Ma ville est en train de cramer
Et c’est encore pire que le Vietnam. »




(*) Lyndon Johnson a beau avoir promulgué cette loi (par choix politique !), il était lui-même profondèment raciste ! Il parlait de "niggers", de nègres quand il évoquait un noir. Devant le démocrate du Mississipi James Eastland, il parlait de la "loi nègre" pour la proclamation des droits civiques des noirs ! "Johnson était un homme de son temps (...) Pendant deux décennies au Congrès, il a été un membre fiable du bloc Sud, aidant à bâtir les deux législations de droits civiques. Comme le rappelle Caro, Johnson avait passé la fin des années 1940 a pester contre les « hordes de nains jaunes barbares » en Asie de l'Est. Croyant dans le stéréotype que les Noirs avaient peur des serpents (qui n'a pas peur des serpents ?) Il se rendait aux stations services avec un dans son coffre et essayait de se trouver alors des serveurs noirs pour l'ouvrir. Une fois, Caro écrit, le gag a fort mal tourné pour lui, où il avait été battu à coups de démonte-pneu".
http://lhistgeobox.blogspot.fr/2009/03/150-mc5-motor-city-is-burning.html
"Motor city is burning" MC5
Ya know, the Motor City is burning babe,
there ain't a thing in the world that they can do.
Ya know, the Motor City is burning, people,
there ain't a thing that white society can do.
Ma home town burning down to the ground,
worser than Vietnam.
Let me tell you how it started now ...
it started on 12th and Clairmount that morning.
Ah said, it started on 12th and Clairmount that morning,
It made the pigs in the street freak out.
The fire wagons kept comin', baby,
but the Black Panther snipers wouldn't let them put it out, wouldn't let them put it out, wouldn't let them put it out.
Well, there were fire bombs bursting all around, people,
Ya know there were soldiers standing everywhere.
I said there was fire bombs bursting all around me, baby,
Ya know there was National Guard everywhere.
Ah can hear my people screaming.
Sirens fill the air, fill the air, fill the air.

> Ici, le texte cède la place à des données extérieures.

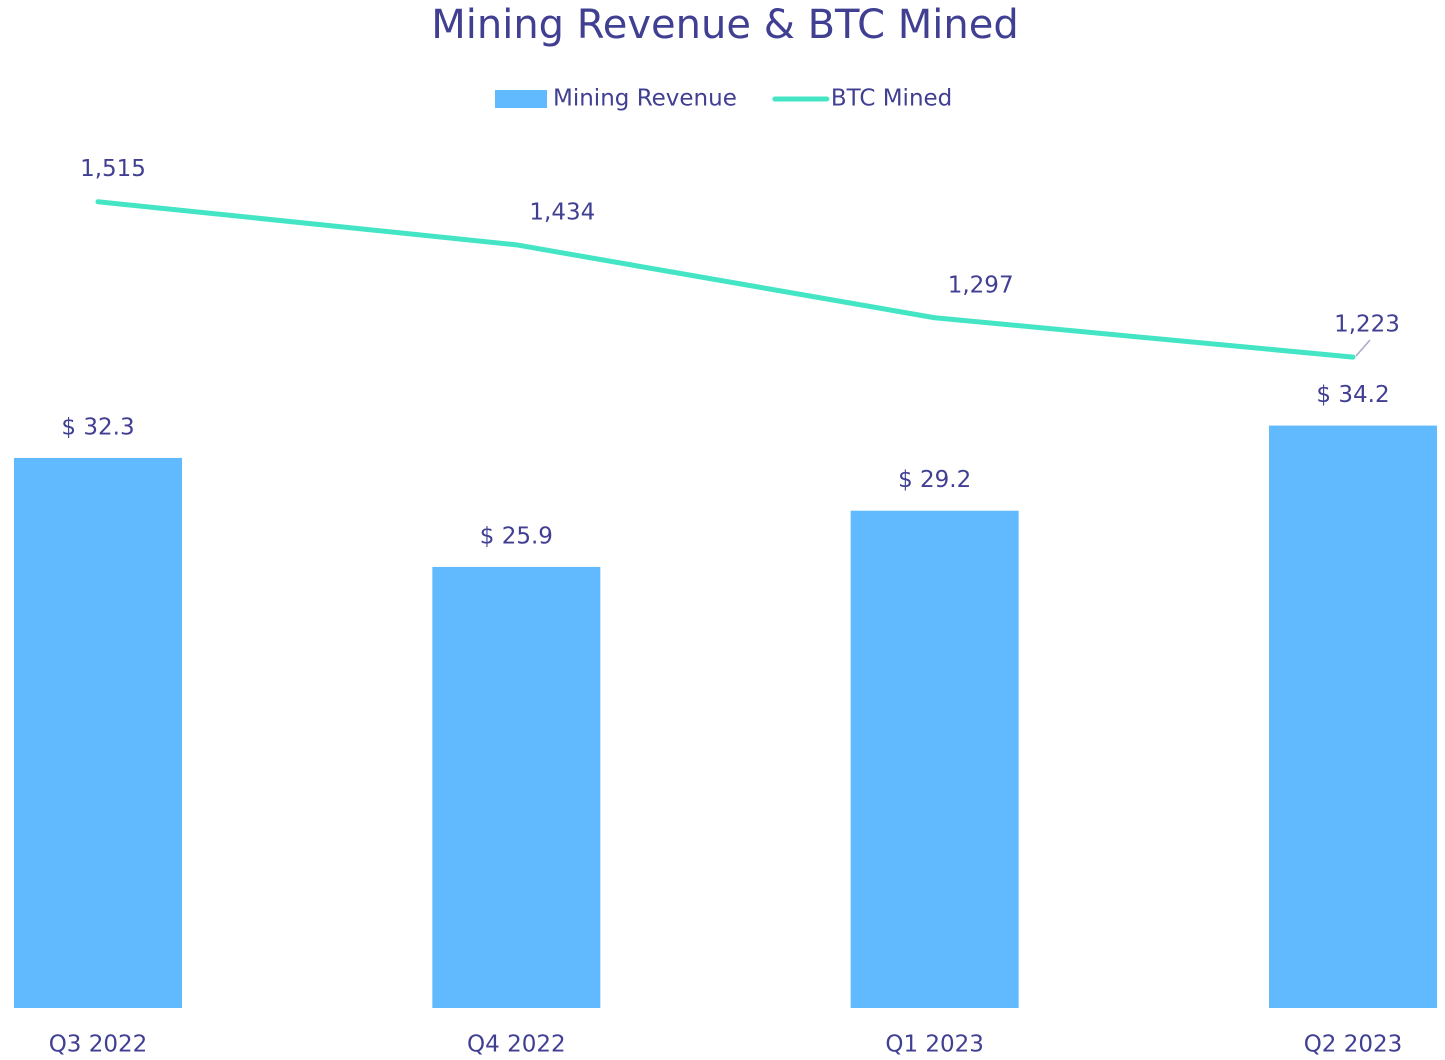 This screenshot has height=1060, width=1445. What do you see at coordinates (516, 1045) in the screenshot?
I see `x-tick-label: Q4 2022` at bounding box center [516, 1045].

Your mama papa don't know what the trouble is
you see, they don't know what it's all about.
Ah said, your mama papa don't know what the trouble is, baby,
they just can't see what it's all about.
Read the news, read the newspapers, baby ?

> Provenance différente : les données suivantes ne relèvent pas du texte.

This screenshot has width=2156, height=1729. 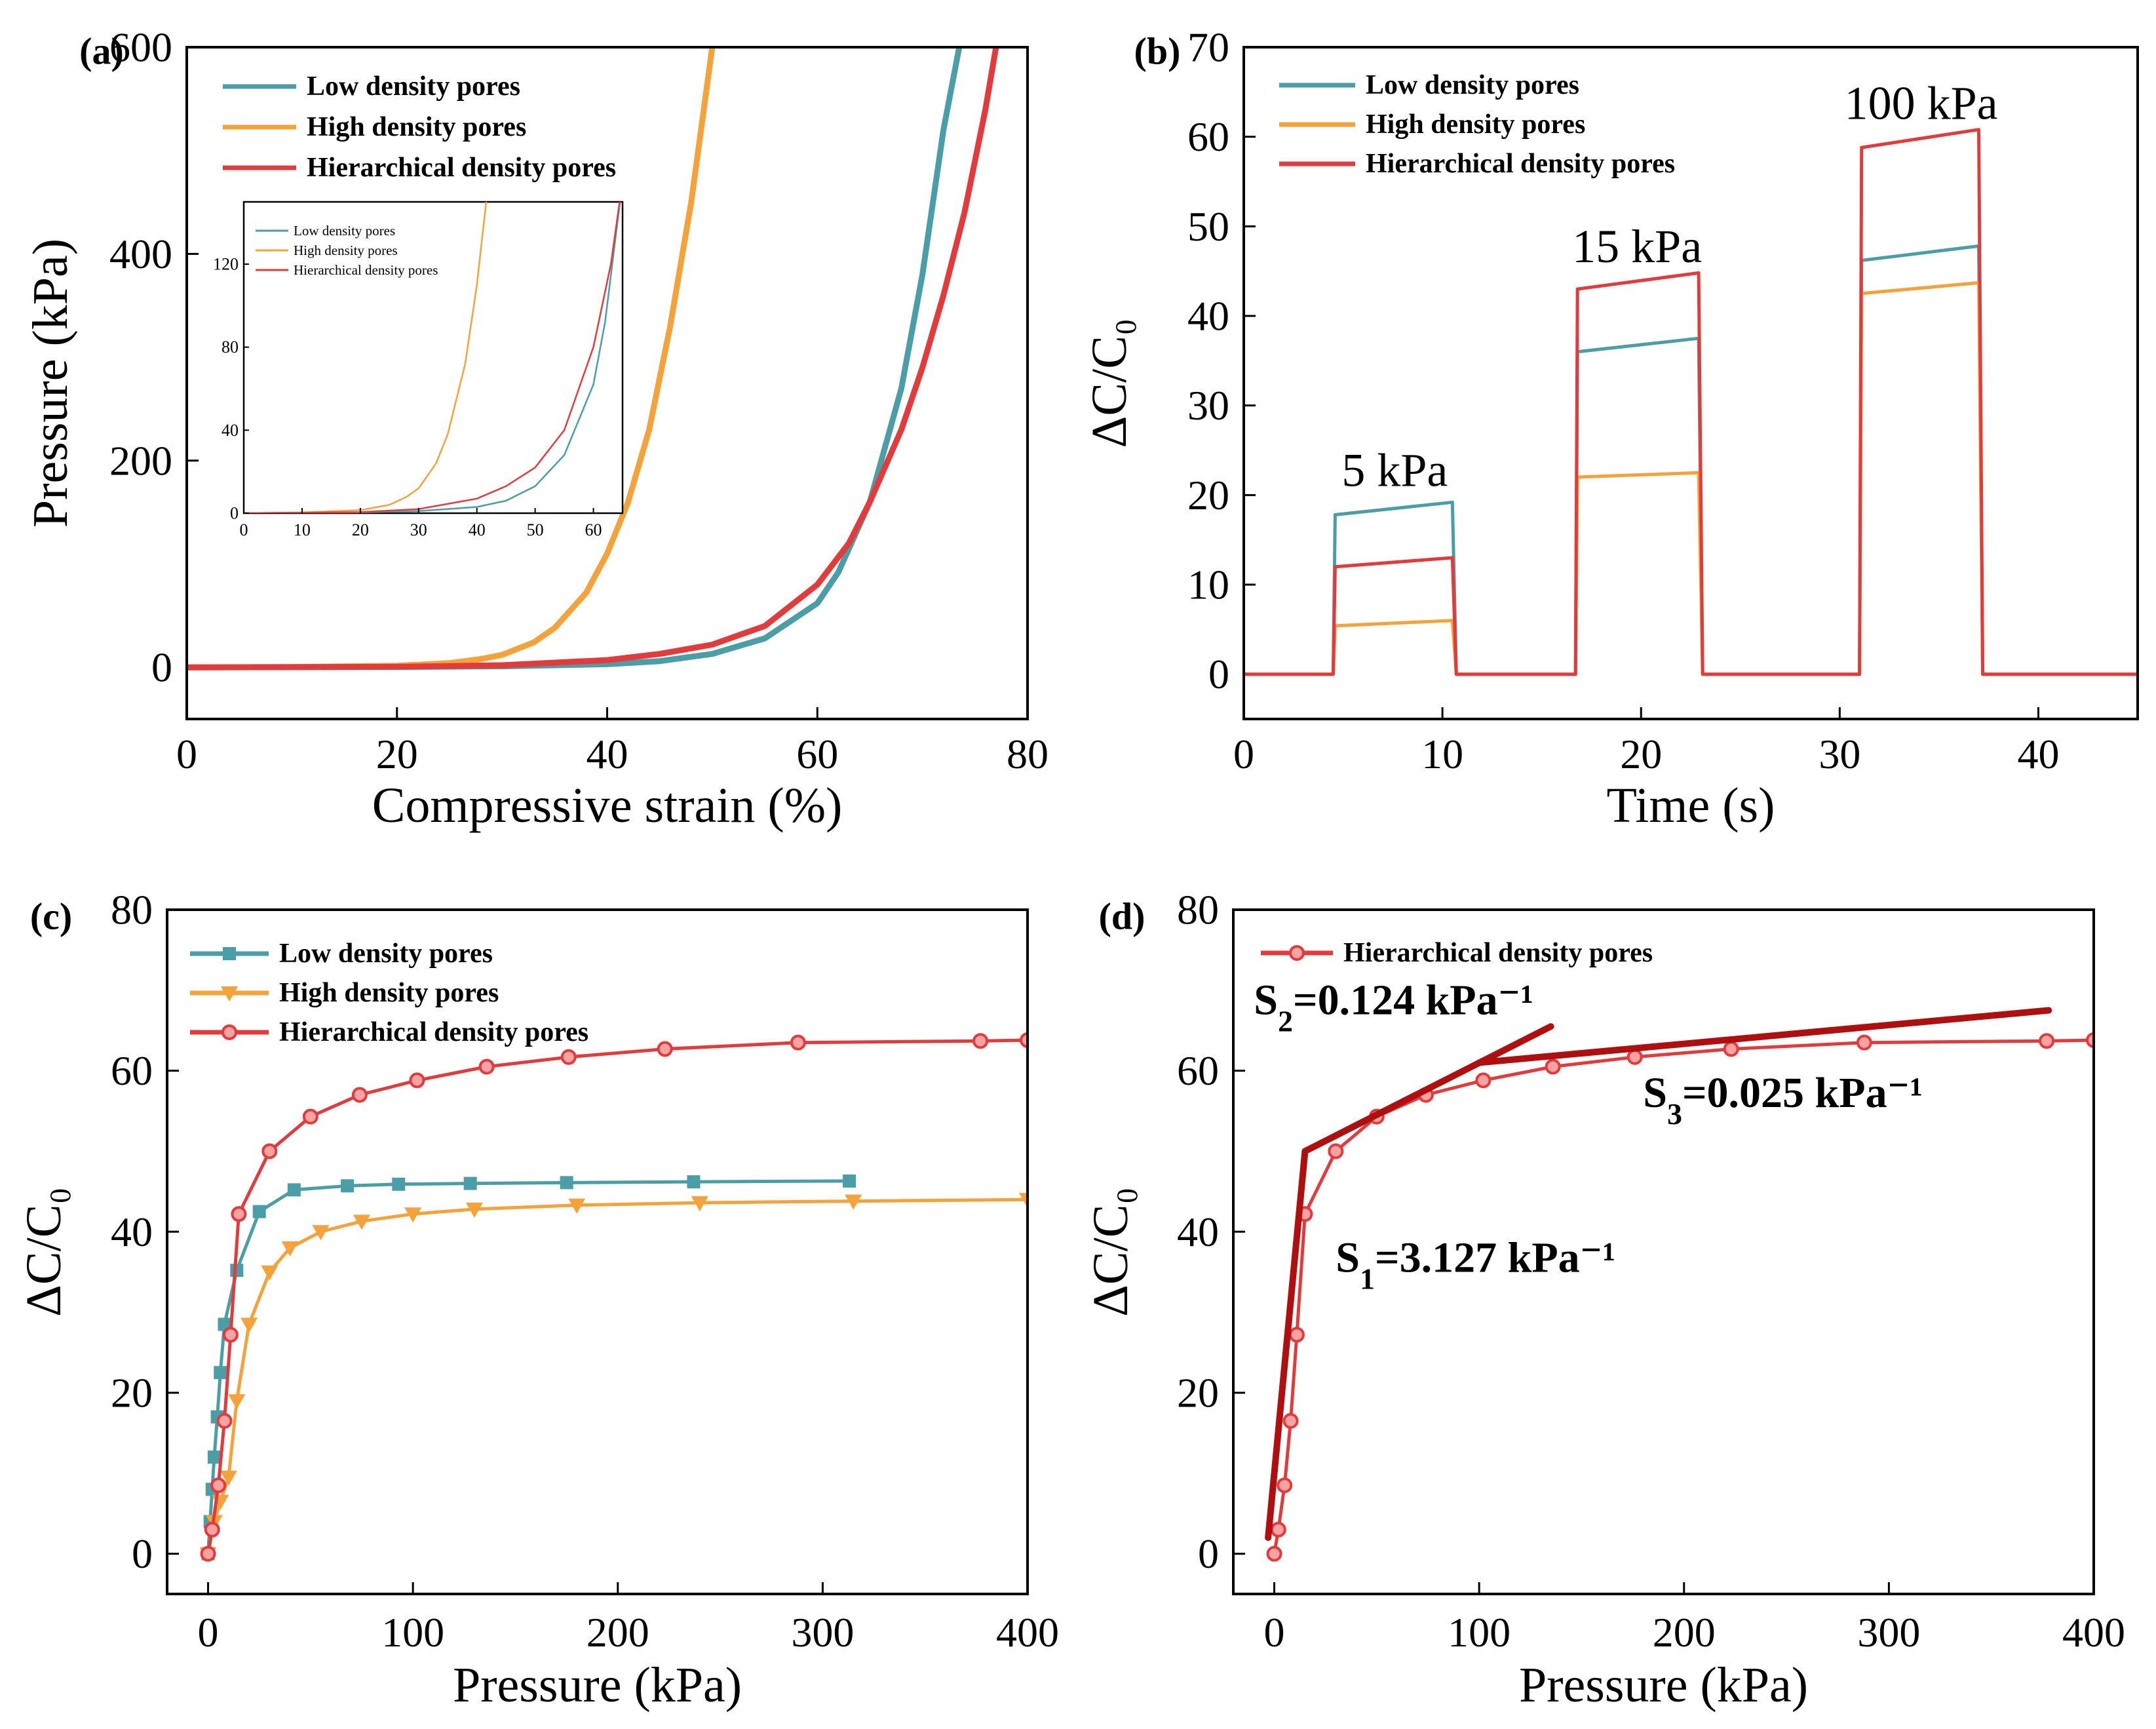 I want to click on x-tick-label: 400, so click(x=1027, y=1633).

You just get out there in the street and check it out !
Ah said, the Motor City is burning, people,
I ain't hanging round to fight it out.
Ah said, the Motor City is burning, people,
just not hang around to fight it out.
Well, I'm taking my wife and my people and ???
Well, just before I go, baby, ???? ,
firemans on the street, people all around,
Now, I guess it's true,
I'd just like to strike a match for freedom myself,
I may be a white boy, but I can be bad, too.
Yes, it's true now, yes, it's true now.
____________________
Détroit est en train de cramer, baby,
et rien de peut l'empêcher, les mecs,
Détroit est en train de cramer
et la société blanche ne peut l'éviter.
Ma ville est en train de brûler totalement
et c'est encore pire qu'au Vietnam
Laissez-moi vous dire comment ça a commencé...
cela a débuté au coin de la 12ème et de la rue Clairmont ce matin là.
C'était la panique chez les flics,
les voitures de pompiers continuaient d'arriver
mais les snipers des Black Panthers ne les laissaient pas éteindre les incendies.
Il y avait des bombes incendiaires éclatant un peu partout,
il y avait des soldats partout
il y avait des bombes incendiaires éclatant tout autour de moi,
il y avait la garde nationale partout.
J'entendais la population criait.
Les sirènes hurlaient dans l'air (3X)
Ton père et ta mère ne comprennent pas l'origine du problème.
Ils ne saisissent pas ce qui se passe.
Ton père et ta mère n'y comprennent rien, baby,
ils ne peuvent pas voir ce qui se passe
Lis les nouvelles, lis les journaux, baby ?
Tu as juste à sortir dans la rue pour les vérifier.
Détroit est en flamme
Je ne vais rien faire pour éteindre l'incendie (2X)
et bien, je pars avec ma femme, la populace et ???
Eh bien, juste avant de partir baby ???
les pompiers dans la rue, des gens tout autour,
maintenant, je devine que c'est vrai,
je voudrais juste craquer une allumette pour les libertés
je suis peut-être un petit blanc, mais je peux être mauvais moi aussi.
oui, c'est devenu réalité, c'est devenu réalité.